After years of work by dozens of environmental, fishing, labor and other groups, including the Sierra Club, the San Francisco Board of Supervisors finally weighed in on the State Water Board’s Bay-Delta Plan to require increased freshwater flows. On October 30th, Supervisor Aaron Peskin, with co-sponsors Mandelman, Kim, and Brown, put forward a resolution in support of the Bay-Delta Plan. In consultation with the SFPUC, the resolution was amended to allow the agency to negotiate with the State Water Board over the City’s water allocations.

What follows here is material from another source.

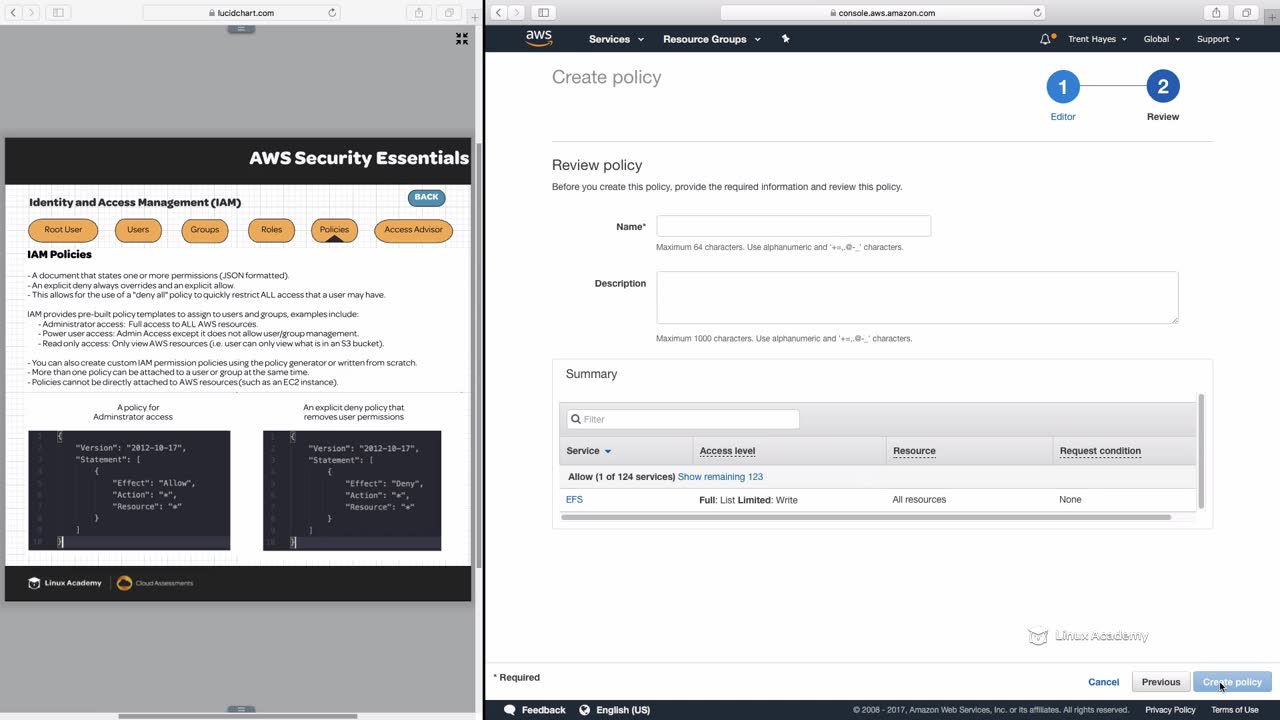Click the Summary horizontal scrollbar
1280x720 pixels.
point(865,517)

The supervisors then approved the resolution unanimously.

But the celebration didn’t last long, as Mayor London Breed was quick to veto the resolution, saying she “wouldn’t support a state river restoration plan that would mean giving up some of the city’s pristine Hetch Hetchy water” and that “the SFPUC should not be handicapped by environmental concerns,” according to the San Francisco Chronicle. It could be possible to override the veto, but it would require eight of the eleven supervisors.

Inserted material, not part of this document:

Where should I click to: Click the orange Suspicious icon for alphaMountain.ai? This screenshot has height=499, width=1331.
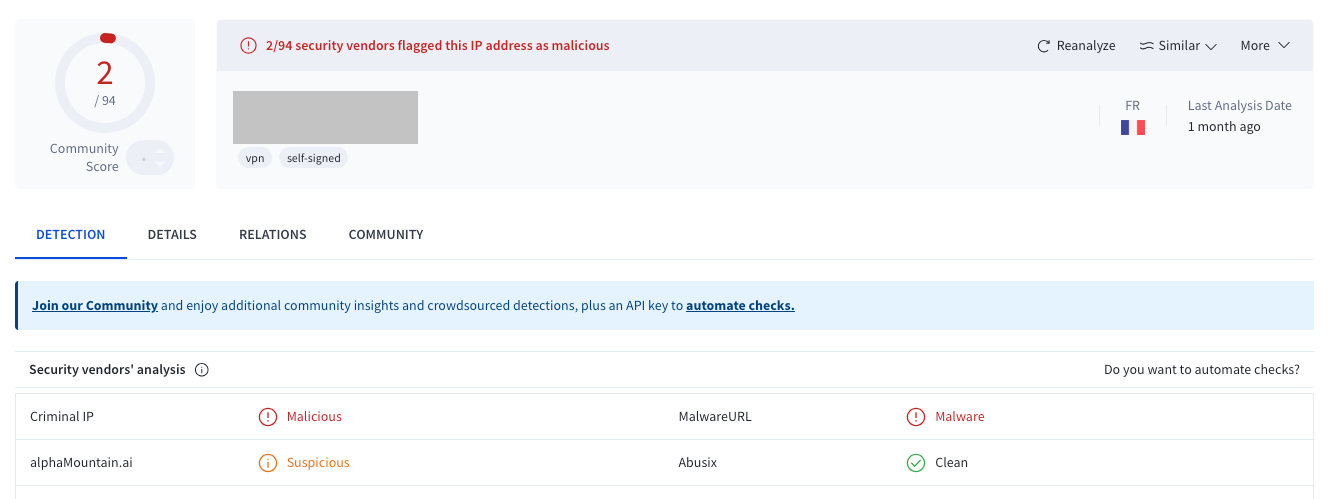coord(268,463)
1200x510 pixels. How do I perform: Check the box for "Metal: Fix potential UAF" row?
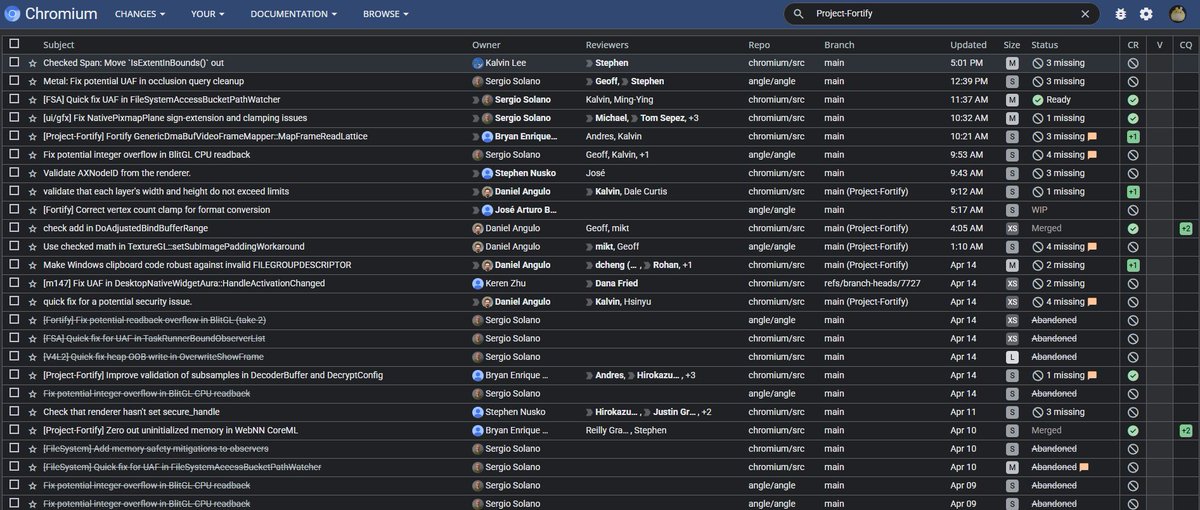point(14,81)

The State, for its part, has again delayed its decision on whether to adopt the Bay Delta Plan — this time postponing a vote to December 12th. In a letter to Water Board chairwoman Felicia Marcus, Governor Brown and Governor-elect Newsom asked the Board to postpone their decision, originally scheduled for November 7th, so that voluntary negotiations can progress. They wrote, “A short extension will allow these negotiations to progress and could result in a faster, less contentious and more durable outcome [...] During this time, we pledge to actively and meaningfully engage to bring this vital matter to a successful closure.”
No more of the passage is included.